▸ Document extract:
·····

Father of the House of Commons
- In office 25 October 1951 – 8 October 1952
- Preceded by: The 6th Earl Winterton
- Succeeded by: David Grenfell

Member of the House of Lords Lord Temporal
- In office 11 February 1953 – 28 November 1982 Hereditary Peerage
- Succeeded by: The 2nd Baron Rathcavan

Member of Parliament for North Antrim Antrim (1922–1950) Mid Antrim (1915–1922)
- In office 17 February 1915 – 8 October 1952
- Preceded by: Arthur O'Neill
- Succeeded by: Phelim O'Neill

Personal details
- Born: 8 June 1883
- Died: 28 November 1982 (aged 99)
- Party: Irish Unionist Ulster Unionist
- Children: Phelim O'Neill Con O'Neill
- Parent: Edward O'Neill (father);
- Education: New College, Oxford

= Hugh O'Neill, 1st Baron Rathcavan =

British politician (1883-1982)

Robert William Hugh O'Neill, 1st Baron Rathcavan, (8 June 1883 – 28 November 1982), known as Sir Hugh O'Neill, 1st Baronet, from 1929 to 1953, was an Ulster Unionist member of both the Parliament of the United Kingdom and the Parliament of Northern Ireland.

==Background and education==

O'Neill was the third son of Edward O'Neill, 2nd Baron O'Neill, and the uncle of Terence O'Neill, Prime Minister of Northern Ireland. Educated at Eton College and New College, Oxford, Hugh O'Neill was subsequently called to the Bar at Inner Temple. He served as a Major in the British Army.

==Political career==

Although O'Neill contested the constituency of Stockport in 1906, he was first elected to the Westminster Parliament for Mid-Antrim in 1915, he later represented Antrim and then North Antrim.

·····

▸ Supplied data:
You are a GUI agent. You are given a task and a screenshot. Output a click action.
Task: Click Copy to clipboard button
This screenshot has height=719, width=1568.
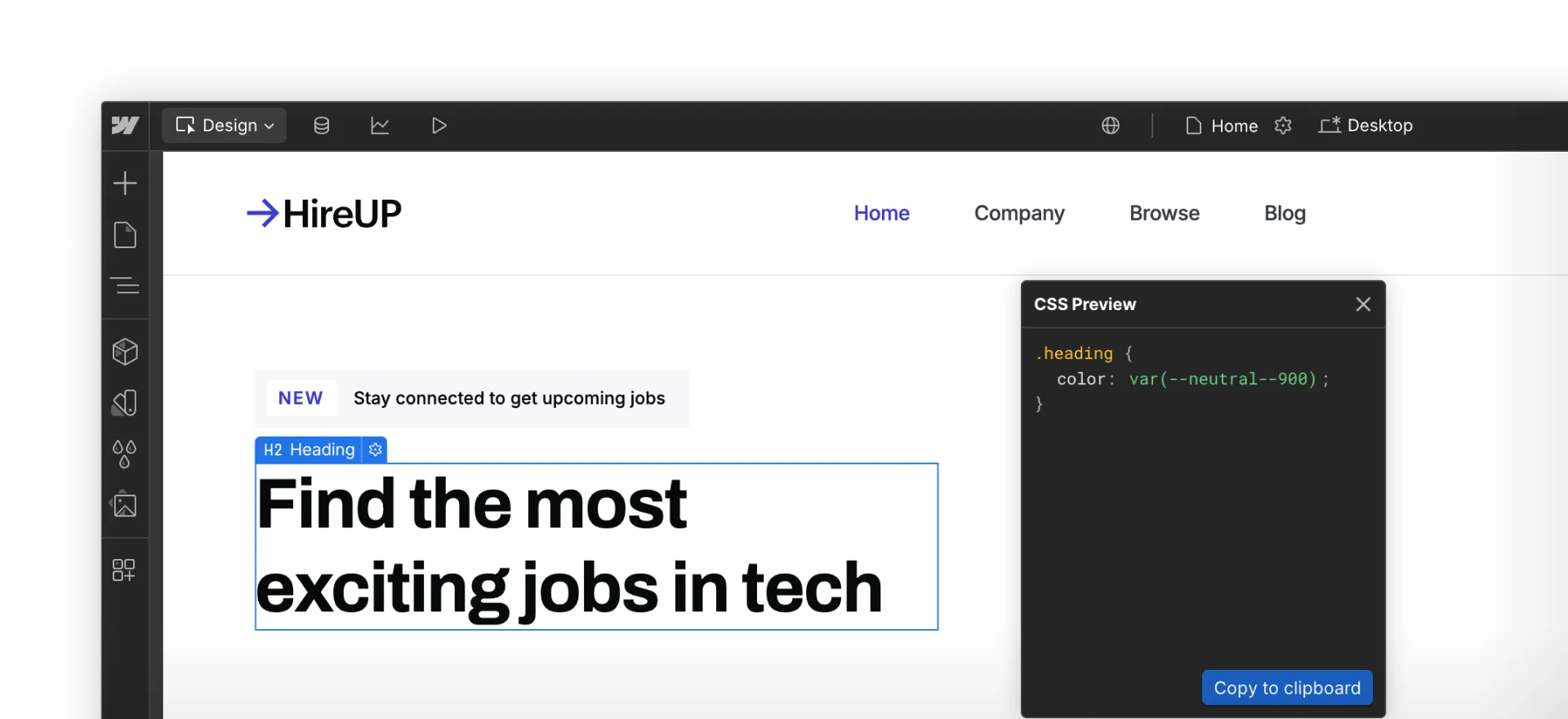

·····

▸ What you have to do: Continue the text on Hugh O'Neill, 1st Baron Rathcavan, starting after its last sentence. The data is separate material and has no connection to the text.

▸ Expected answer:
O'Neill was also elected to represent Antrim in the Northern Ireland House of Commons in 1921 and served as its first Speaker, before standing down from his seat in 1929. On 17 June 1929 he was created a Baronet, of Cleggan in the County of Antrim. In 1934, he was appointed High Sheriff of Antrim.

From 1933 to 1939, O'Neill was the Chairman of the 1922 Committee. He sat on the Privy Council of Ireland, and was the sole surviving member of that body immediately prior to his death in 1982. He was also a member of its northern relation, the Privy Council of Northern Ireland, and the Privy Council of the United Kingdom. From 1939 to 1940, he was the Parliamentary Under-Secretary of State for India and Burma, and was the Lord Lieutenant of Antrim from 1949 to 1959.

O'Neill retired from the Westminster Parliament in 1952, having become the Father of the House the previous year, and was raised to the peerage as Baron Rathcavan, of The Braid in the County of Antrim, on 11 February 1953.

==Personal life==

Lord Rathcavan died in 1982 at the age of 99 and was succeeded by his eldest surviving son, Phelim.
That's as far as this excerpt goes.